▶ _Problem details_
What follows is a set of entries; retype all of them exactly.
___
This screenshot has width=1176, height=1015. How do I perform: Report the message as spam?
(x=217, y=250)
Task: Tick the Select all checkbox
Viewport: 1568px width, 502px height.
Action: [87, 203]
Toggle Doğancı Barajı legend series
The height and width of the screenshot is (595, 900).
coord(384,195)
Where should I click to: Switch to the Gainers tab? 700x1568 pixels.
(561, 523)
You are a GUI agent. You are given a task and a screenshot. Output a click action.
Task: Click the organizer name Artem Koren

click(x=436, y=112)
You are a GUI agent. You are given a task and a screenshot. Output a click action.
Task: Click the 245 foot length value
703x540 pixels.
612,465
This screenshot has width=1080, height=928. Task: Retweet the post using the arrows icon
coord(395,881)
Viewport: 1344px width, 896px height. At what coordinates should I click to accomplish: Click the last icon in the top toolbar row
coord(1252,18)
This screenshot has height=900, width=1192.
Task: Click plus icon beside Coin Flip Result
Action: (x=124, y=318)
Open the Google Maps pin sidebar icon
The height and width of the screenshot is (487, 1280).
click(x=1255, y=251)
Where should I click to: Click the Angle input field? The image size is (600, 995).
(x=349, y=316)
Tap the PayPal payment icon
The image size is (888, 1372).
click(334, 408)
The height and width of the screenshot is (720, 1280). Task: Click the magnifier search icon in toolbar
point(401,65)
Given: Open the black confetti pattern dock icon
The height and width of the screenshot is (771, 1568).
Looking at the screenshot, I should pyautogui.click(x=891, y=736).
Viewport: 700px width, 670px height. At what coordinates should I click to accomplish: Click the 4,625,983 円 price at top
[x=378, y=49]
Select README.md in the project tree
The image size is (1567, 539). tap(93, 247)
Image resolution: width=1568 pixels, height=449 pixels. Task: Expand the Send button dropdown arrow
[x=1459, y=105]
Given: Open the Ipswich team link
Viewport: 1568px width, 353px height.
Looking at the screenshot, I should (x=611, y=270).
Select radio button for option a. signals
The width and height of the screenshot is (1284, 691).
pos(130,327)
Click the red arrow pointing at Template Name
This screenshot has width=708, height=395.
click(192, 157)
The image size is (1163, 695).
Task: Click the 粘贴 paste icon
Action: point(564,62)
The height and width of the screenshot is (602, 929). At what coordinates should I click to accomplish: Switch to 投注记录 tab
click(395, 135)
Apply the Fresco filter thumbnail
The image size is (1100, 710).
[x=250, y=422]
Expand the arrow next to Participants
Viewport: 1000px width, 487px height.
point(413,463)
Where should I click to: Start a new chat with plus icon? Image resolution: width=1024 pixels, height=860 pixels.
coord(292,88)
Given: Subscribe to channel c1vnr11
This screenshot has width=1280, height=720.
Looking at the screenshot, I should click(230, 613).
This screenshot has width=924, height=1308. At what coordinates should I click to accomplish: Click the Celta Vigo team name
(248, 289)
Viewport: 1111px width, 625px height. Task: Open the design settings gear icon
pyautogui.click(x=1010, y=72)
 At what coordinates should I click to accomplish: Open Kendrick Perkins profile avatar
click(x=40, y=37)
___
▶ _Response for this exercise_
This screenshot has width=1176, height=1015. How do I perform: Report the message as spam?
(x=217, y=250)
Task: Tick the Select all checkbox
Viewport: 1568px width, 502px height.
Action: [87, 203]
Toggle Doğancı Barajı legend series
The height and width of the screenshot is (595, 900).
coord(384,195)
Where should I click to: Switch to the Gainers tab? 700x1568 pixels.
(561, 523)
You are a GUI agent. You are given a task and a screenshot. Output a click action.
Task: Click the organizer name Artem Koren

click(x=436, y=112)
You are a GUI agent. You are given a task and a screenshot. Output a click action.
Task: Click the 245 foot length value
703x540 pixels.
612,465
This screenshot has width=1080, height=928. Task: Retweet the post using the arrows icon
coord(395,881)
Viewport: 1344px width, 896px height. At what coordinates should I click to accomplish: Click the last icon in the top toolbar row
coord(1252,18)
This screenshot has height=900, width=1192.
Task: Click plus icon beside Coin Flip Result
Action: (x=124, y=318)
Open the Google Maps pin sidebar icon
The height and width of the screenshot is (487, 1280).
click(x=1255, y=251)
Where should I click to: Click the Angle input field? The image size is (600, 995).
(x=349, y=316)
Tap the PayPal payment icon
The image size is (888, 1372).
click(334, 408)
The height and width of the screenshot is (720, 1280). Task: Click the magnifier search icon in toolbar
point(401,65)
Given: Open the black confetti pattern dock icon
The height and width of the screenshot is (771, 1568).
Looking at the screenshot, I should pyautogui.click(x=891, y=736).
Viewport: 700px width, 670px height. At what coordinates should I click to accomplish: Click the 4,625,983 円 price at top
[x=378, y=49]
Select README.md in the project tree
The image size is (1567, 539). tap(93, 247)
Image resolution: width=1568 pixels, height=449 pixels. Task: Expand the Send button dropdown arrow
[x=1459, y=105]
Given: Open the Ipswich team link
Viewport: 1568px width, 353px height.
Looking at the screenshot, I should (x=611, y=270).
Select radio button for option a. signals
The width and height of the screenshot is (1284, 691).
pos(130,327)
Click the red arrow pointing at Template Name
This screenshot has width=708, height=395.
click(192, 157)
The image size is (1163, 695).
Task: Click the 粘贴 paste icon
Action: point(564,62)
The height and width of the screenshot is (602, 929). At what coordinates should I click to accomplish: Switch to 投注记录 tab
click(395, 135)
Apply the Fresco filter thumbnail
The image size is (1100, 710).
[x=250, y=422]
Expand the arrow next to Participants
Viewport: 1000px width, 487px height.
point(413,463)
Where should I click to: Start a new chat with plus icon? Image resolution: width=1024 pixels, height=860 pixels.
coord(292,88)
Given: Subscribe to channel c1vnr11
This screenshot has width=1280, height=720.
Looking at the screenshot, I should click(230, 613).
This screenshot has width=924, height=1308. At what coordinates should I click to accomplish: Click the Celta Vigo team name
(248, 289)
Viewport: 1111px width, 625px height. Task: Open the design settings gear icon
pyautogui.click(x=1010, y=72)
 At what coordinates should I click to accomplish: Open Kendrick Perkins profile avatar
click(x=40, y=37)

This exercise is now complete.